Carry on the article about the art of Edward and Nancy Reddin Kienholz from the point where it stops.

[[ DOCUMENT EXCERPT, beginning ]]

The Hand That Mocked Them and the Heart That Fed: The Art of Edward and Nancy Reddin Kienholz Returns to New York

The first broadcast of CNN was on June 1, 1980—a little over a year after Brian Lamb and John D. Evans started the Cable-Satellite Public Affairs Network—and it began with David Walker and his co-anchor (and wife) Lois Hart. It was a pretty slow news day. The lead story was President Jimmy Carter’s trip to Fort Wayne, Ind., for a “brief visit” with civil rights leader Vernon Jordan, who was hospitalized with a gunshot wound. They also covered the launch of the CNN network, replaying footage from a press conference given by Ted Turner. He thanked the cable industry, “whose pioneering spirit caused this great step forward in communication.” From then on, America would be inundated by a constant flow of information, all presented by a stern, brow-furrowed newscaster as breaking and important.

[[ DOCUMENT EXCERPT, end ]]
[[ SUPPLIED DATA, beginning ]]

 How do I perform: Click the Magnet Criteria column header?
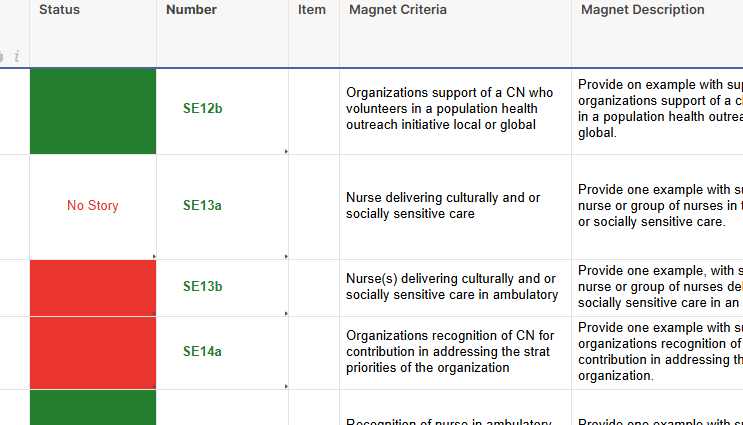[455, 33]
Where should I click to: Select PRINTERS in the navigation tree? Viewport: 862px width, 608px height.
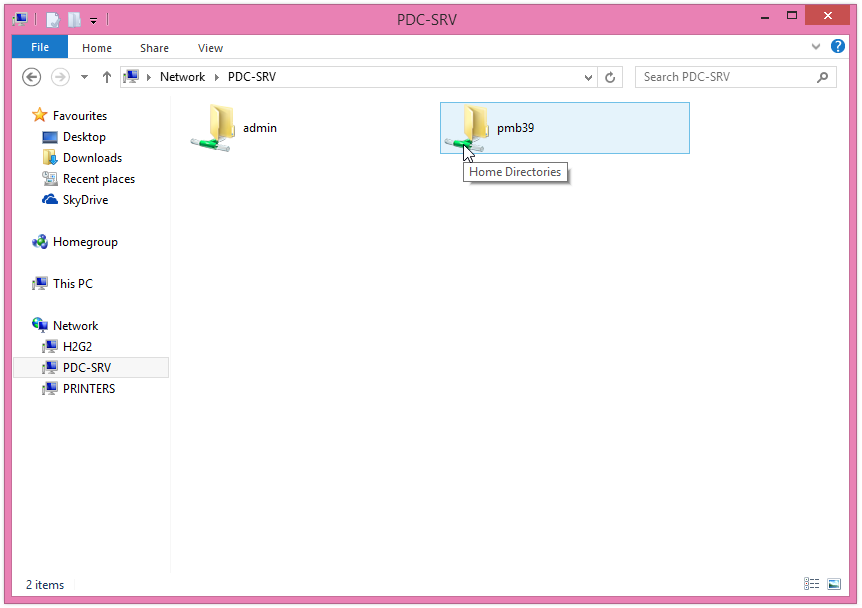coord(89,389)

[[ SUPPLIED DATA, end ]]

RESULT FOR THIS TASK:
It was then, during the rise of the 24-hour news cycle, that the husband-and-wife artist duo Edward and Nancy Reddin Kienholz—known collectively as Kienholz—created The Ozymandias Parade, which is currently making a rare appearance in New York at the Pace Gallery on West 25th Street. The exhibition was supposed to coincide with the week leading up to the election, but Hurricane Sandy set it back, and it didn’t open until the day after President Obama’s re-election, another event that fed copy to the cable news programs.